Fala de um plural, a 7 Nós, onde se inclui com mais duas pessoas e que já publicou Joseph Beuys, Witold Gombrowicz, Robert Louis Stevenson, Alberto Pimenta ou Mikhail Bulgakov. Neste momento, dedica-se apenas a Vollmann. “Por estranho que possa parecer, este plano editorial dificilmente teria sido concretizável em circunstâncias diferentes: [se não fosse] com uma editora pequena mas criteriosa como a 7 Nós, com total liberdade, com grande cumplicidade entre as pessoas envolvidas. Traduzir o Vollmann faz parte de um trabalho editorial que é simultaneamente muito pessoal e, por isso, desfasado das regras económicas vigentes, uma espécie de economia paralela. Perder dinheiro é o único risco, e esse aceitamo-lo com relativa resignação porque estamos conscientes de que o ambiente geral não é muito favorável a projectos com estas características.”

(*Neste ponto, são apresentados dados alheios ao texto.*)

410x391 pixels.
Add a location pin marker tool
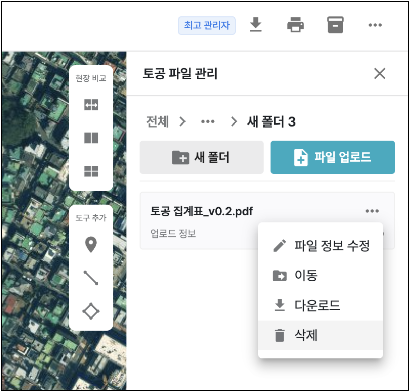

Mas depois de Central Europa, livro que está com duas edições diferentes no mercado — um de distribuição reduzida que se faz acompanhar de uma serigrafia —, segue-se The Atlas, original de 1996, outro título de Vollmann, mistura de ficção e não-ficção que resulta de experiências de viagem do escritor pelo mundo. Ainda não tem data de publicação e que Manuel Neto gostaria, talvez, de traduzir a quatro mãos. “Vollmann é um projecto importante para mim, e é importante que este autor seja divulgado. Por isso investi tanto. Pessoalmente e também financeiramente. Implica dedicação. A minha vida foi diferente nos últimos cinco anos.”